EXERCISE: Report each line of the records below that uses the word "board".

* * *

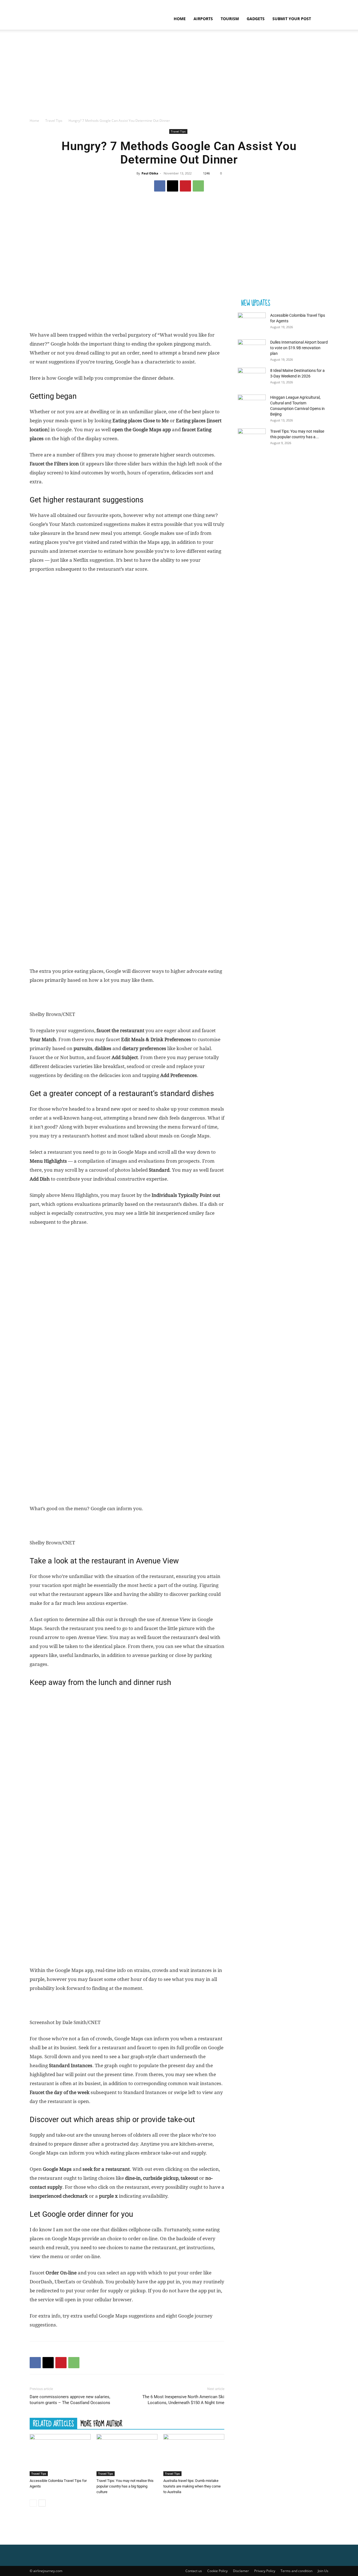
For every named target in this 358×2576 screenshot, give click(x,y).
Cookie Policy (217, 2570)
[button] (321, 19)
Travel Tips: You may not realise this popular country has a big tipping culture (125, 2486)
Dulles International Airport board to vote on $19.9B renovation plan (299, 348)
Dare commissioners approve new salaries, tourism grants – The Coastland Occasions (70, 2399)
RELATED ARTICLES (53, 2423)
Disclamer (241, 2570)
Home (180, 18)
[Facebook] (159, 186)
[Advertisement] (179, 75)
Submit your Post (291, 18)
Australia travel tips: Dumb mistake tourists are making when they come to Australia (192, 2486)
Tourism (230, 18)
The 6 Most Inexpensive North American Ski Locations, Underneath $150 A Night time (183, 2399)
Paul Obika (150, 173)
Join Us (323, 2570)
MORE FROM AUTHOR (101, 2423)
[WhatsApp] (198, 186)
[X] (172, 186)
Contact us (193, 2570)
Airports (203, 18)
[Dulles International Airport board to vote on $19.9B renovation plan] (252, 349)
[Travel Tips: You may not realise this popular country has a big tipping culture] (126, 2455)
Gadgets (256, 18)
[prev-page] (33, 2503)
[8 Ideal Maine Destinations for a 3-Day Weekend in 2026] (252, 377)
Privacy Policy (264, 2570)
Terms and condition (296, 2570)
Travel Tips (53, 120)
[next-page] (42, 2503)
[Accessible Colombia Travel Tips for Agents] (60, 2455)
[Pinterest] (185, 186)
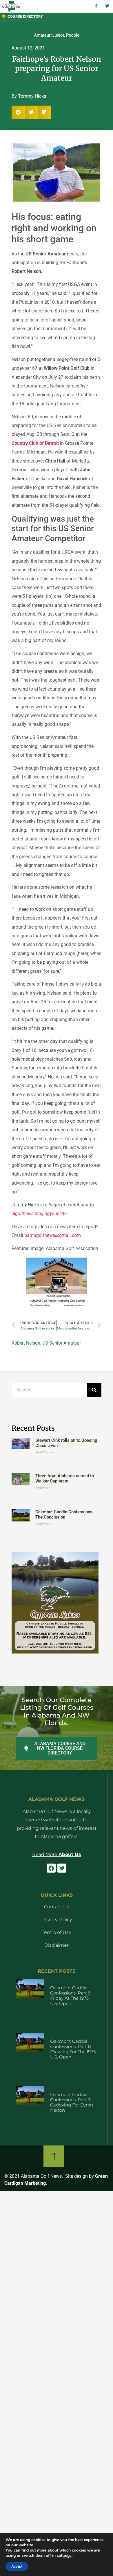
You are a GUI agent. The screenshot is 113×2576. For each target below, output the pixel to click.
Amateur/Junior (49, 35)
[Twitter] (61, 1868)
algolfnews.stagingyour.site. (40, 1213)
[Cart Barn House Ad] (56, 1306)
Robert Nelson (26, 1343)
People (72, 35)
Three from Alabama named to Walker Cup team (64, 1478)
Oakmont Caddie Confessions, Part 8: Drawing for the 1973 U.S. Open (73, 2049)
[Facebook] (51, 1868)
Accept (16, 2566)
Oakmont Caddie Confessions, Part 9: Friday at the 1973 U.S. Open (71, 1995)
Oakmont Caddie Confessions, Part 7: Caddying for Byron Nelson (71, 2102)
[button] (18, 112)
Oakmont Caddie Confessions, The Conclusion (64, 1514)
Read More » (44, 1452)
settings (64, 2555)
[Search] (94, 1390)
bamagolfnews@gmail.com (52, 1235)
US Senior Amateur (61, 1343)
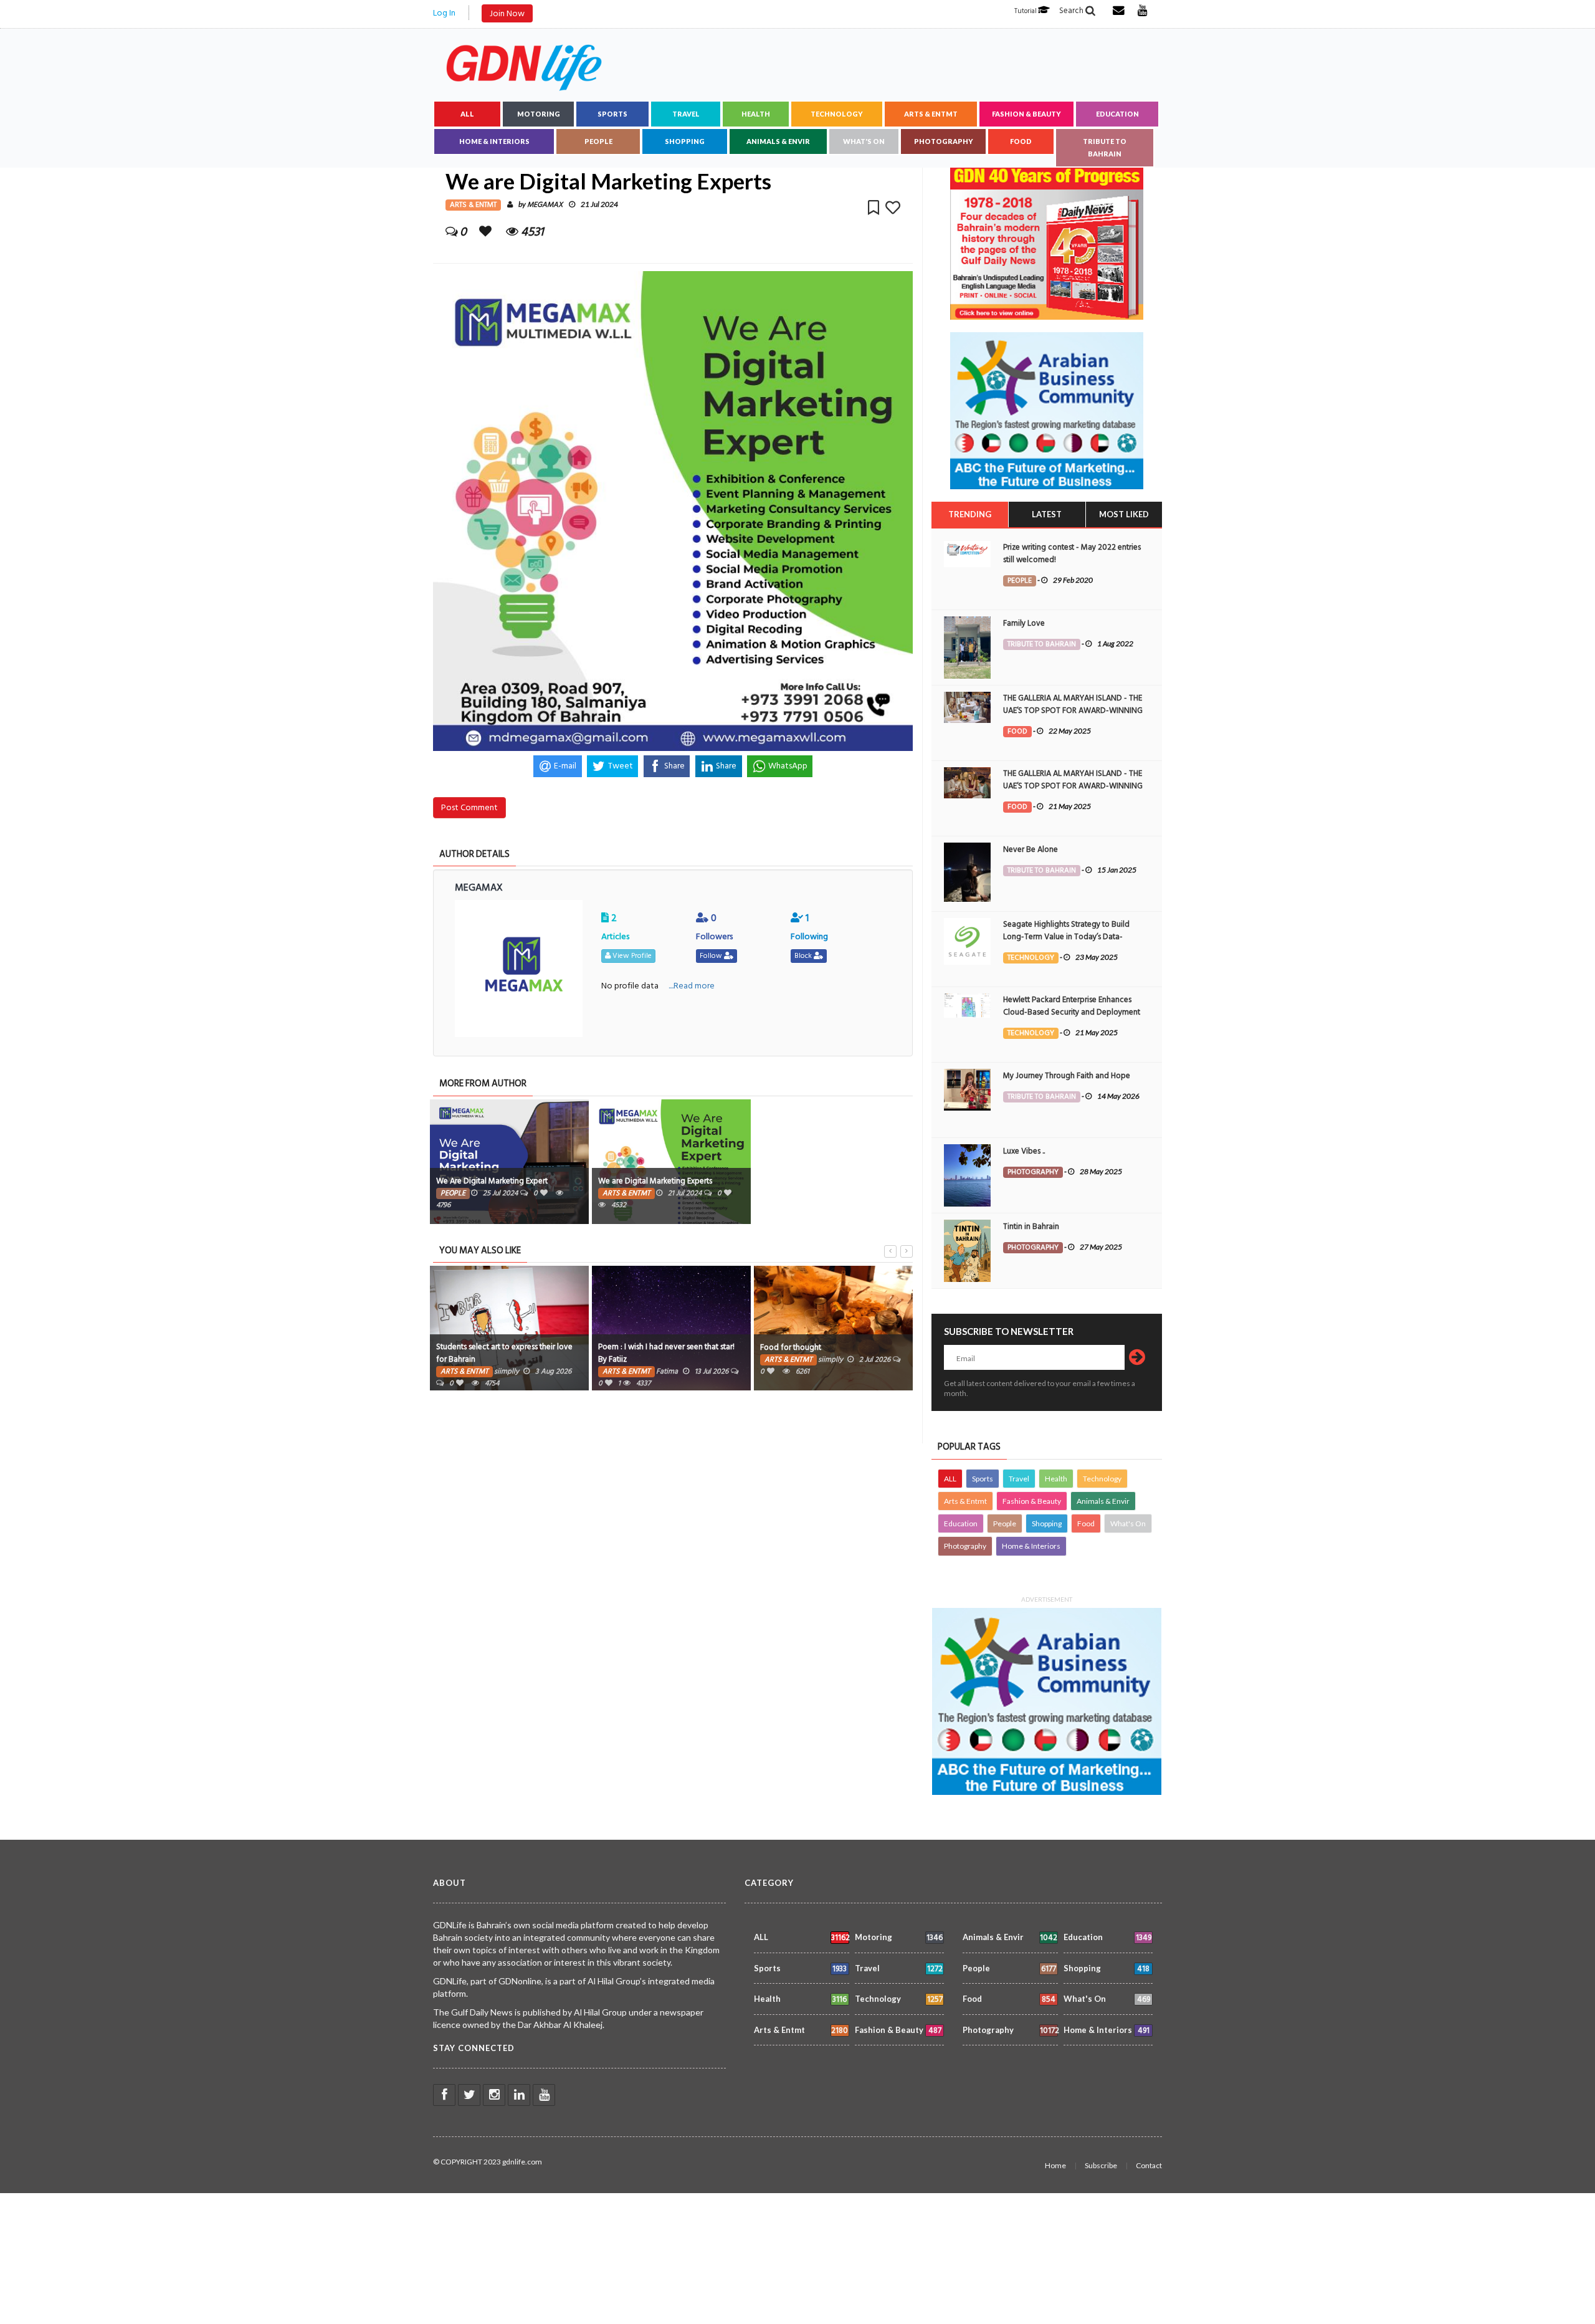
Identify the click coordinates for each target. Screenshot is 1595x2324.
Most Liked (1124, 514)
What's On (864, 141)
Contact (1149, 2165)
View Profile (631, 956)
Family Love (1024, 623)
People (598, 141)
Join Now (507, 13)
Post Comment (469, 807)
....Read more (692, 985)
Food (1021, 141)
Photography (943, 141)
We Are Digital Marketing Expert (492, 1181)
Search (1072, 10)
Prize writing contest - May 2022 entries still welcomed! (1072, 553)
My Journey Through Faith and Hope (1066, 1075)
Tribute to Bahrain (1104, 147)
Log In (444, 12)
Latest (1047, 514)
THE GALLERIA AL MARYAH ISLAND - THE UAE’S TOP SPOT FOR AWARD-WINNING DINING (1073, 710)
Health (755, 114)
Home (1055, 2165)
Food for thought (790, 1347)
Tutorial (1026, 11)
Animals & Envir (778, 141)
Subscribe (1101, 2165)
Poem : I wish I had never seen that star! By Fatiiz (666, 1353)
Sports (612, 114)
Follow (712, 956)
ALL (467, 114)
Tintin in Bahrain (1031, 1226)
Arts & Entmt (931, 114)
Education (1117, 114)
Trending (969, 514)
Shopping (685, 141)
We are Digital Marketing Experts (655, 1181)
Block (804, 956)
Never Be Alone (1030, 849)
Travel (686, 114)
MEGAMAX (545, 204)
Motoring (538, 114)
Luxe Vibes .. (1024, 1151)
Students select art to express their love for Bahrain (504, 1353)
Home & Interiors (494, 141)
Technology (837, 114)
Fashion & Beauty (1026, 114)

* * *

RESPONSE BELOW:
Dulles International Airport board to vote on $19.9B renovation plan (299, 348)
[Dulles International Airport board to vote on $19.9B renovation plan] (252, 349)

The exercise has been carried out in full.